12. Mr. Kagunza further submitted that where there is a regular judgement as was the case here the Court will not usually set the same aside unless it is satisfied that there is a defense on merits. Further, the judgement was entered on 29th June, 2018 hence the proposed setting aside of the judgement was in bad faith and calculated at sabotaging and delaying lawful execution process.
13. Regarding contention by the respondent that they were not aware that the application for review had been dismissed, Mr. Kagunza submitted that this was a lame excuse. There was no evidence by the applicant/respondent of the action taken as a litigant to follow up on the matter and it was not enough to blame its former advocate for all manner of transgressions. To this extent Counsel relied on the case of Rajesh Rughani V Fifty investment and Another (2016) eKLR.
14. The Motion before the Court sought stay execution of the judgement of the Court pending appeals against the ruling of the Court delivered on 6th November, 2020.
15. The ruling of 6th November, 2020 sought to be appealed against was delivered in respect of an application dated 21st December, 2019 which sought orders among others that there be a stay of execution of the judgement of the Court passed against the respondent on 29th June, 2018.
16. The Court was not persuaded about the bona fides and merit of the said application and declined to grant the same for reasons elaborately stated in that ruling.
.....
Tasks for this exercise:
**a)** Answer these questions from the ruling excerpt:
(i) On what date was the judgement against the respondent entered?
(ii) Which case did Counsel rely on about blaming a former advocate?
(iii) What is the date of the application addressed in the ruling of 6th November, 2020?
**b)** Which full dates, each with a day, month and year, appear in the ruling excerpt? List each distinct date once.

Data excerpts:
.....
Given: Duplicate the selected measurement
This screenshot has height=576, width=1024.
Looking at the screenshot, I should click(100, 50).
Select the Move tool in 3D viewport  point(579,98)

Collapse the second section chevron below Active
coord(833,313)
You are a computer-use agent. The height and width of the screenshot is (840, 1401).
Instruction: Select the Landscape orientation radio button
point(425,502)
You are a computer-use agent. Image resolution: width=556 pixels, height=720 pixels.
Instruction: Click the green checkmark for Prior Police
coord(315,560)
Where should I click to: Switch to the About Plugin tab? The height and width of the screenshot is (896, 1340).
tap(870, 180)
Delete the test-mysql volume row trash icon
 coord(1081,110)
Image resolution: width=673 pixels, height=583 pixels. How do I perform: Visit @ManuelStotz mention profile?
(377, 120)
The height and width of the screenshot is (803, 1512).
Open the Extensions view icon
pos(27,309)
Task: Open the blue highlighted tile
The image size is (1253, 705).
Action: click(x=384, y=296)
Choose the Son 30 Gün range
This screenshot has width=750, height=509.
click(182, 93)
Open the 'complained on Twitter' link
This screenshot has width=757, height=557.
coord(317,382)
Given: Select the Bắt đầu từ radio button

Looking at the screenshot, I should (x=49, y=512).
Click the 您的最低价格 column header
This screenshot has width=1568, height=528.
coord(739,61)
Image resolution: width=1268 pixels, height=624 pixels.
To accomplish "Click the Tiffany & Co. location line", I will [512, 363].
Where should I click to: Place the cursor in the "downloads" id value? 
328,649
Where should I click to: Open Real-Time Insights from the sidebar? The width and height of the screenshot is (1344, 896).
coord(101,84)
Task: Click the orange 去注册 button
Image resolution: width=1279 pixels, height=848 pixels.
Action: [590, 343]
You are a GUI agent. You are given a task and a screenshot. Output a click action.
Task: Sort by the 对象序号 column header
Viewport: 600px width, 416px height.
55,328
.....
Written responses:
**a)**
(i) 29th June, 2018
(ii) Rajesh Rughani V Fifty investment and Another (2016) eKLR
(iii) 21st December, 2019

**b)**
- 29th June, 2018
- 6th November, 2020
- 21st December, 2019